*TASK*:
Count the lines in the entries below that contain the string "value", treating uppercase and lowercase as different. Give only the number.
══ RECORDS FOR THIS EXERCISE
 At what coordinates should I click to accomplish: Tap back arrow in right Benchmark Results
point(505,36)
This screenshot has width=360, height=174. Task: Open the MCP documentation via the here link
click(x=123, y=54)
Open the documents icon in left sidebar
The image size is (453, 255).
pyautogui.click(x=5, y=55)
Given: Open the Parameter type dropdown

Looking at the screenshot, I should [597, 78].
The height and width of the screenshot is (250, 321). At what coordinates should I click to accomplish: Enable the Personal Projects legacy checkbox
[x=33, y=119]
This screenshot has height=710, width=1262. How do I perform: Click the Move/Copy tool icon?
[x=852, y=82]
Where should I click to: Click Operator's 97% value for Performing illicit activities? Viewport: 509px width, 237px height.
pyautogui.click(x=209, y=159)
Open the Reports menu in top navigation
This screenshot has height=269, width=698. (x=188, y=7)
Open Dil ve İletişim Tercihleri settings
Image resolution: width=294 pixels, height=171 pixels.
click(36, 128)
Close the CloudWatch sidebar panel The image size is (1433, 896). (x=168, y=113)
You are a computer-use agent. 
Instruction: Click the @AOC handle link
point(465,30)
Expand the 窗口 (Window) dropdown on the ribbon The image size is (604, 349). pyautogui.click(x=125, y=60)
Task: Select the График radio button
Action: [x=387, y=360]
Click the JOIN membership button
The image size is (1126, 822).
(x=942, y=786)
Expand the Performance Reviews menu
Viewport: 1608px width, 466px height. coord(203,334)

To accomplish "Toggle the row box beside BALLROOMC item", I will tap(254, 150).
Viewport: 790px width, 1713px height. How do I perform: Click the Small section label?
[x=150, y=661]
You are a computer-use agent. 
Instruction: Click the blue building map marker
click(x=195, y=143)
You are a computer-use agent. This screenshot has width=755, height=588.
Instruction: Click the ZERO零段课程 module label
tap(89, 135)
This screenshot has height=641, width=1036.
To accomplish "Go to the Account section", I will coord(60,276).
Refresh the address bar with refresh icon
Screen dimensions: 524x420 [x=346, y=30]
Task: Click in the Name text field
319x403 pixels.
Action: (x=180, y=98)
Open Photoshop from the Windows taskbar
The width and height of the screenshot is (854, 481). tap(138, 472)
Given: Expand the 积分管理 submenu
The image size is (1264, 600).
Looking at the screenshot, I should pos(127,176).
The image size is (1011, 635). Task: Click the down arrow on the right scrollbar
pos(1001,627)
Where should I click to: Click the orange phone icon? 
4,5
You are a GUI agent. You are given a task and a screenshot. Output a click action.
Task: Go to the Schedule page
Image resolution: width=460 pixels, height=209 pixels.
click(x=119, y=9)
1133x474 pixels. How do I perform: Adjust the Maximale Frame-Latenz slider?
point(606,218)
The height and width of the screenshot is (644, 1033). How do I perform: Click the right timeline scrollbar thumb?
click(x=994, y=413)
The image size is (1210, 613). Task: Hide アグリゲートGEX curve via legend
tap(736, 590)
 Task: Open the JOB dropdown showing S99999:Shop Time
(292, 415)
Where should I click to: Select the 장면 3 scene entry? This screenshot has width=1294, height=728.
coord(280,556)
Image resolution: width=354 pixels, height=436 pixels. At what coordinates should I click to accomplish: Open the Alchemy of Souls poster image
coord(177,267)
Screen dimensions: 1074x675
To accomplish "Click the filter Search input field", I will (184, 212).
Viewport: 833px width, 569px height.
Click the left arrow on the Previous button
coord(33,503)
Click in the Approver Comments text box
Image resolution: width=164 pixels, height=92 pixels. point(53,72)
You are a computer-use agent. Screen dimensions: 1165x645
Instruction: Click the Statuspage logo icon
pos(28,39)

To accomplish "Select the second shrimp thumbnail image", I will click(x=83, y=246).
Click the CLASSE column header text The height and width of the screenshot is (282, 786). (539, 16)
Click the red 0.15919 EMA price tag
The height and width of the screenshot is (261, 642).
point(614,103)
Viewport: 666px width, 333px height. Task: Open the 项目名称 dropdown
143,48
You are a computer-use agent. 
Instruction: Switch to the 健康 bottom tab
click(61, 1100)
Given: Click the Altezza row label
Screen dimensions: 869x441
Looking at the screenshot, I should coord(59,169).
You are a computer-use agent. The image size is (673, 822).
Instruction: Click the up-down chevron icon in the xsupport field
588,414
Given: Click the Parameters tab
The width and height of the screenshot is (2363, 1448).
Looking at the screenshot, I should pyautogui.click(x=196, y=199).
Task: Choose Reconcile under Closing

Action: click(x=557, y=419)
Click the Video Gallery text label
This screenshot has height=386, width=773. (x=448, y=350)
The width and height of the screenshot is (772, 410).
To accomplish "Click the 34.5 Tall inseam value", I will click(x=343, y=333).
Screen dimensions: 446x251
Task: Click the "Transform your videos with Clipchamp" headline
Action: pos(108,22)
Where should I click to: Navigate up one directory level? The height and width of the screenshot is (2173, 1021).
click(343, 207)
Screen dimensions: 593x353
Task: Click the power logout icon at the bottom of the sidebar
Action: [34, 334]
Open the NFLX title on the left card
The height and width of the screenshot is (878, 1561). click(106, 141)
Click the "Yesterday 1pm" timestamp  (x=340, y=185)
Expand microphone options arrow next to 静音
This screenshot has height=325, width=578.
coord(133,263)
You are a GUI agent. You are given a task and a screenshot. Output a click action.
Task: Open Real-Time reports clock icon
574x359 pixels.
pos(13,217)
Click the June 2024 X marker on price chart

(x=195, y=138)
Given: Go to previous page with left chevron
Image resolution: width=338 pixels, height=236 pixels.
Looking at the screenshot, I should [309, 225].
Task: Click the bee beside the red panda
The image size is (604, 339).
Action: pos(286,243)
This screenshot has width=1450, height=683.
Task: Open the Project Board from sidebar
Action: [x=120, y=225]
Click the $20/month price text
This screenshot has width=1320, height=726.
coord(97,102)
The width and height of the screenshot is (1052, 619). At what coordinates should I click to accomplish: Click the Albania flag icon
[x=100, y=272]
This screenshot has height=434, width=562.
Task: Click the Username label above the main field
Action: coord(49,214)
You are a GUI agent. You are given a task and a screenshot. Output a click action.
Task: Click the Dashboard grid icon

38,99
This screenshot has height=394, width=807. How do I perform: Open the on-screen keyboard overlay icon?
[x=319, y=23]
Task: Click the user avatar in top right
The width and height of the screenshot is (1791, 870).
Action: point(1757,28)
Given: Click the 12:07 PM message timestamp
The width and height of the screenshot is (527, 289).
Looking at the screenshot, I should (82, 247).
════
*REPLY*:
2